__Task item__
Find how many lines of the records hold the string "Explorer" and reply with only that total.
--- START ---
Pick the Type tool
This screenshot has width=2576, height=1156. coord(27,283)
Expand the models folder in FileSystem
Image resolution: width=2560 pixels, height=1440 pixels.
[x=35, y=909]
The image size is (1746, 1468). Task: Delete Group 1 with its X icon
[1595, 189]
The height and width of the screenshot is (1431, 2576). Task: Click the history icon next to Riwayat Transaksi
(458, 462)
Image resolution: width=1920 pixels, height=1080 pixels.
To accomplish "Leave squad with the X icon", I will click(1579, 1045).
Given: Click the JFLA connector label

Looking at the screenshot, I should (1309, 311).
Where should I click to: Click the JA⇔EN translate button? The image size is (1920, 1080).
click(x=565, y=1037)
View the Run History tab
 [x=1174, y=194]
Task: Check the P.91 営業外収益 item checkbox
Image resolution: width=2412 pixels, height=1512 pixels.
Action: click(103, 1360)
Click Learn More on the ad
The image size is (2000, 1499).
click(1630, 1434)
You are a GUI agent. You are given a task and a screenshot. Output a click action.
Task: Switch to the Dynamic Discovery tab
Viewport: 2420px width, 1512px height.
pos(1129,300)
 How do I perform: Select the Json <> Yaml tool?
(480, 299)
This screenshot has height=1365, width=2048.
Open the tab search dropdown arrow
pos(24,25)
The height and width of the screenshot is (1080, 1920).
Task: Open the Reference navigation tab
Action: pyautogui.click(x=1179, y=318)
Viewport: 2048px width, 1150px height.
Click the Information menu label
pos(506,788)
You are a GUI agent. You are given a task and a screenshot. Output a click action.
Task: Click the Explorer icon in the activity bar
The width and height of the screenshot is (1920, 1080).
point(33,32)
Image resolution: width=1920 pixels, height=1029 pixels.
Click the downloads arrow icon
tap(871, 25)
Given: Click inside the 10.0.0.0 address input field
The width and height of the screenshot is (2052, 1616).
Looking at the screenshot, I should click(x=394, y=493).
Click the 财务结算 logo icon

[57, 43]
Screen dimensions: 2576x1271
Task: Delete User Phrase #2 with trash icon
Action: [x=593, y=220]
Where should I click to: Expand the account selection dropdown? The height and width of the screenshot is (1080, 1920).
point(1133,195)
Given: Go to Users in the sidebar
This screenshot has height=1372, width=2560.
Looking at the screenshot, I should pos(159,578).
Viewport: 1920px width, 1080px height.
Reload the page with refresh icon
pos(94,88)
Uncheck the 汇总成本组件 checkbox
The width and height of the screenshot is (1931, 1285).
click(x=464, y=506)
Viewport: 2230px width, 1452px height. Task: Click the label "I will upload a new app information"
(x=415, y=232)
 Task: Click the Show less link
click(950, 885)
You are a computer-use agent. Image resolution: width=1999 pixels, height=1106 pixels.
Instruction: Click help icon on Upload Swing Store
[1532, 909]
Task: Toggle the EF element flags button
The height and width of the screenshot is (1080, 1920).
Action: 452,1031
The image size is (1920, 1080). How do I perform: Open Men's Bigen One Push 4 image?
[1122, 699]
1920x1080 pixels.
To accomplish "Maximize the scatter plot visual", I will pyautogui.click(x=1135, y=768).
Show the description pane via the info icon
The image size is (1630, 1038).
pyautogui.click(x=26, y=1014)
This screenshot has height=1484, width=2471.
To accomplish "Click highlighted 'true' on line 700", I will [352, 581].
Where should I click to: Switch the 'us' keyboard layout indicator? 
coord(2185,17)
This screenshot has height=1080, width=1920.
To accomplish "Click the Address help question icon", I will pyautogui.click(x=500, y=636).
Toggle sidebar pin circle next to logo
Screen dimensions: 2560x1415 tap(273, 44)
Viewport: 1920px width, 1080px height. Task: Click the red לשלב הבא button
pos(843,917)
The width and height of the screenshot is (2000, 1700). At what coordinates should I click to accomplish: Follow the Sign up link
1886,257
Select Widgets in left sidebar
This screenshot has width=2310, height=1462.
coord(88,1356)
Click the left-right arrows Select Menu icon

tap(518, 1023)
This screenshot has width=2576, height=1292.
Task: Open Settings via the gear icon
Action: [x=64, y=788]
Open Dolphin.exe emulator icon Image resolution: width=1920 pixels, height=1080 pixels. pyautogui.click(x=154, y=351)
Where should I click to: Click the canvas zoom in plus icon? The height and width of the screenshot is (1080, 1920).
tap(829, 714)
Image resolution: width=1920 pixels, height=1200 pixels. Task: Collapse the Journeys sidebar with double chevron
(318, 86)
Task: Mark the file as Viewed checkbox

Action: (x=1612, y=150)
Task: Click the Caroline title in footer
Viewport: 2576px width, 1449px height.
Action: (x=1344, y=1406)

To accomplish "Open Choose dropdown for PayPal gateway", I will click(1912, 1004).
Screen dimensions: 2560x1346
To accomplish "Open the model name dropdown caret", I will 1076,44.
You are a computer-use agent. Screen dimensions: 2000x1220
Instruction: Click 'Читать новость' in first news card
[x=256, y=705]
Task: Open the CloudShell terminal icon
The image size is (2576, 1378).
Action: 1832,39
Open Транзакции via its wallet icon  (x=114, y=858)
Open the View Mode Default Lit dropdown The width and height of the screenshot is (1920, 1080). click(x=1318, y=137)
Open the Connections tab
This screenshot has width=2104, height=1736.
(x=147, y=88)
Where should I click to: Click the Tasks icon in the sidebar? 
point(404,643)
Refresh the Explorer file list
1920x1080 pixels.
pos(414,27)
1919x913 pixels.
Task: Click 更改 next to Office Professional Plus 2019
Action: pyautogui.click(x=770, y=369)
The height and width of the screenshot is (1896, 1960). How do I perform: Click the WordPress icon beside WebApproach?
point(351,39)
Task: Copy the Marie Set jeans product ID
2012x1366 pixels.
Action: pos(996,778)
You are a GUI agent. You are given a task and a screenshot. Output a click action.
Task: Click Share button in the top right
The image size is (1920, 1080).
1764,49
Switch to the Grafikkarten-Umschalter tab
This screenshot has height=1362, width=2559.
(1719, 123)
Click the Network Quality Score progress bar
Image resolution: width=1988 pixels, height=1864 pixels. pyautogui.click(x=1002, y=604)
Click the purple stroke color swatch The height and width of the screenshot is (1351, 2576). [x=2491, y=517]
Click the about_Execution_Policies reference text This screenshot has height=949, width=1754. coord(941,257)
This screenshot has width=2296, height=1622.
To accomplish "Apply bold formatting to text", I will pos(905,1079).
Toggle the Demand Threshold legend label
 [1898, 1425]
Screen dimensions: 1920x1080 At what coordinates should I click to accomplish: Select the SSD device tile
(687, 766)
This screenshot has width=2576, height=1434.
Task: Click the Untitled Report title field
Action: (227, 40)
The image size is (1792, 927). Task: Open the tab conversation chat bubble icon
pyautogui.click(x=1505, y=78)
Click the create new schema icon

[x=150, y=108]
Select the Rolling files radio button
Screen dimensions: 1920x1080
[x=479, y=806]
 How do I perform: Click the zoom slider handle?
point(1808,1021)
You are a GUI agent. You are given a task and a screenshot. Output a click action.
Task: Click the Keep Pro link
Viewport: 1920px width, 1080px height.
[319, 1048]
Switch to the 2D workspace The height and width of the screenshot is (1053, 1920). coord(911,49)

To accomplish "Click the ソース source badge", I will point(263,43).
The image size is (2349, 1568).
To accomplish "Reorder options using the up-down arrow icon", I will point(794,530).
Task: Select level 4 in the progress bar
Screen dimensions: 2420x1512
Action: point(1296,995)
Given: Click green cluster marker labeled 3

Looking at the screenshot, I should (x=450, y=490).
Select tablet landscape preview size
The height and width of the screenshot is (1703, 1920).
--- END ---
__Answer to the exercise__
2